Top of Data listing
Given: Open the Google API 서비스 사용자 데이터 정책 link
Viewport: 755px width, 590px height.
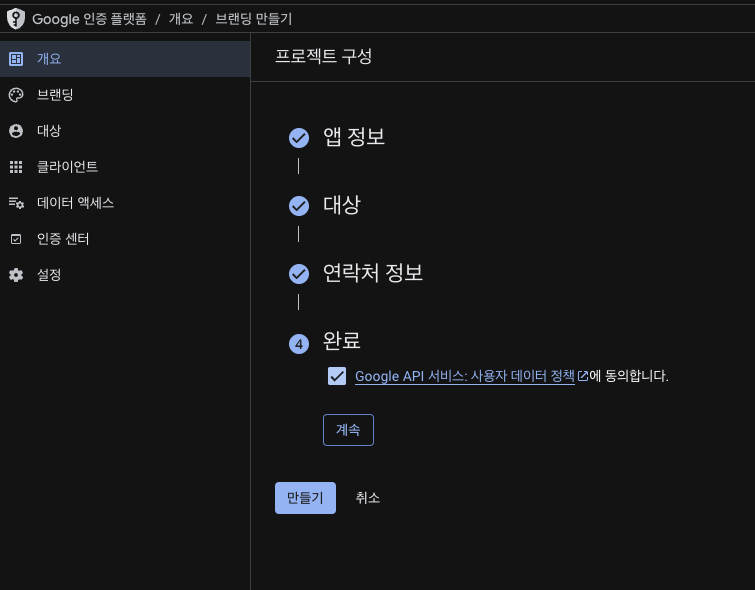Looking at the screenshot, I should [465, 377].
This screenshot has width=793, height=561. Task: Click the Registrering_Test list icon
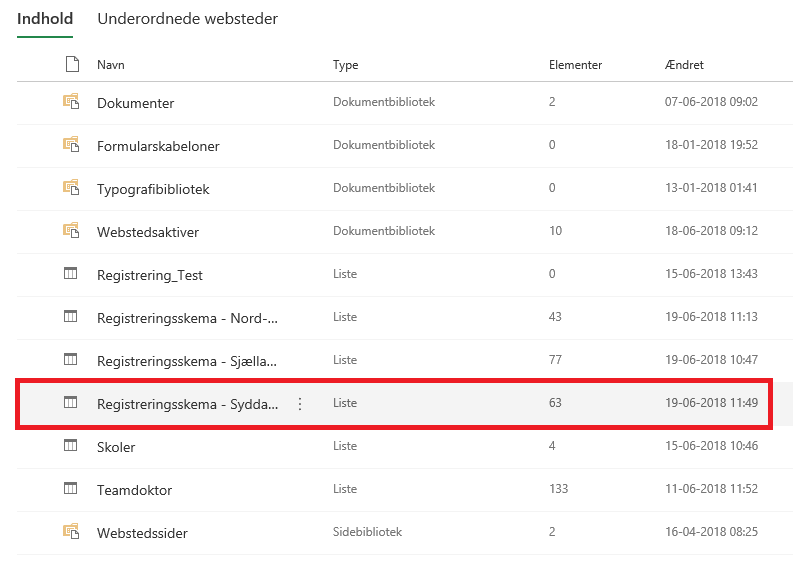point(71,274)
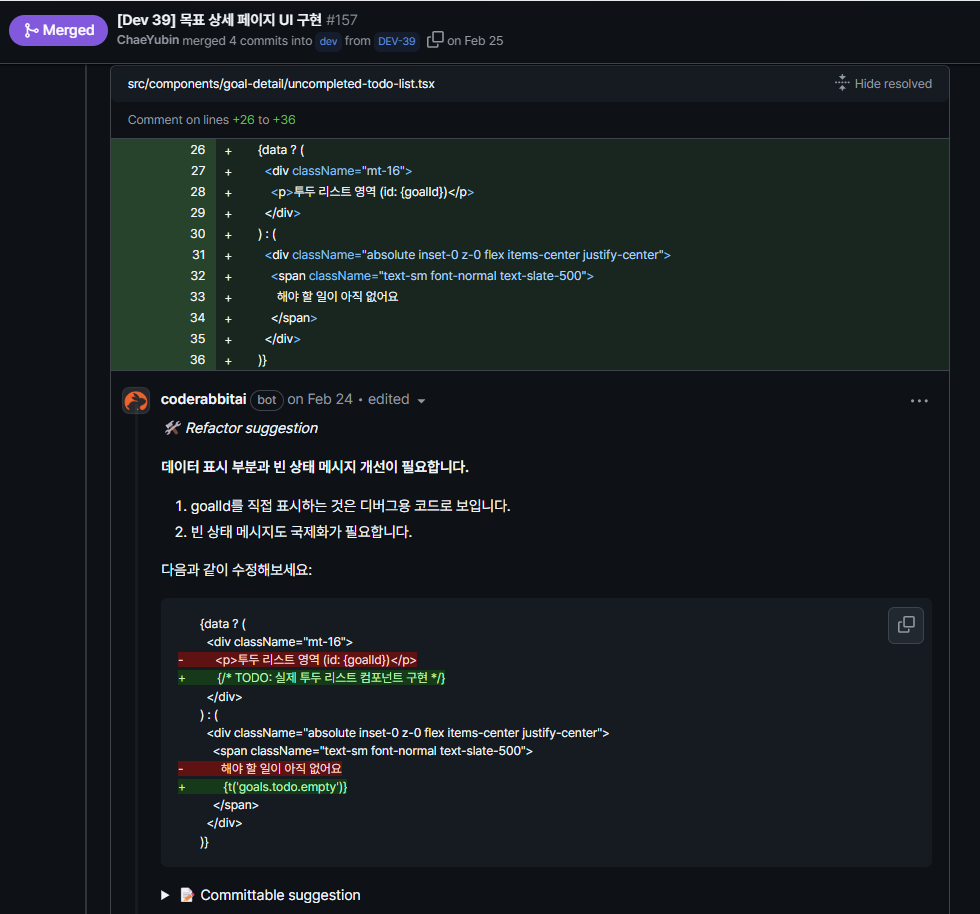Open the edited history dropdown

tap(421, 400)
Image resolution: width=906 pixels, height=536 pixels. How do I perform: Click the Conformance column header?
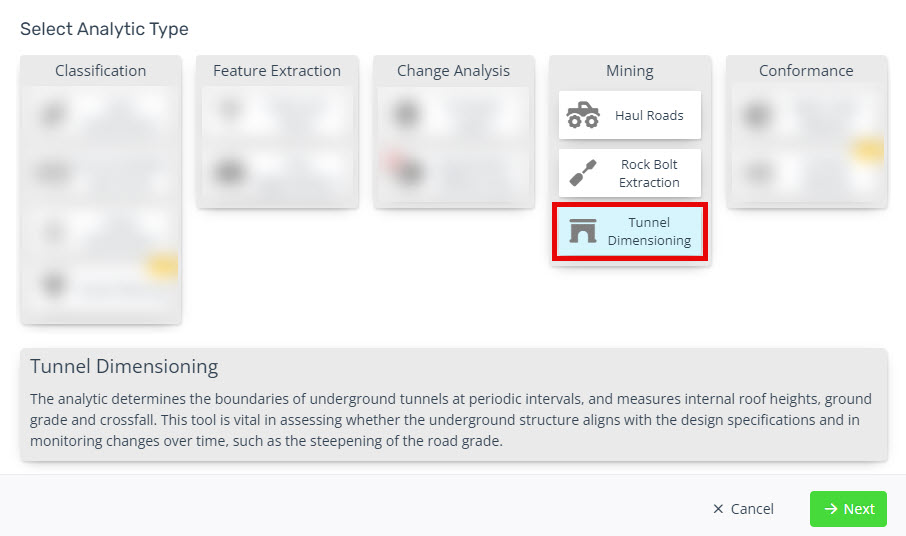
Bottom of Data listing
Your goal> Write out every line of the listing exactly as written, and leave the pictures out.

Response to the task>
Given: Open the Google API 서비스 사용자 데이터 정책 link
Viewport: 755px width, 590px height.
Looking at the screenshot, I should [465, 377].
This screenshot has width=793, height=561. Task: Click the Registrering_Test list icon
point(71,274)
Open the edited history dropdown

tap(421, 400)
Image resolution: width=906 pixels, height=536 pixels. How do I perform: Click the Conformance column header?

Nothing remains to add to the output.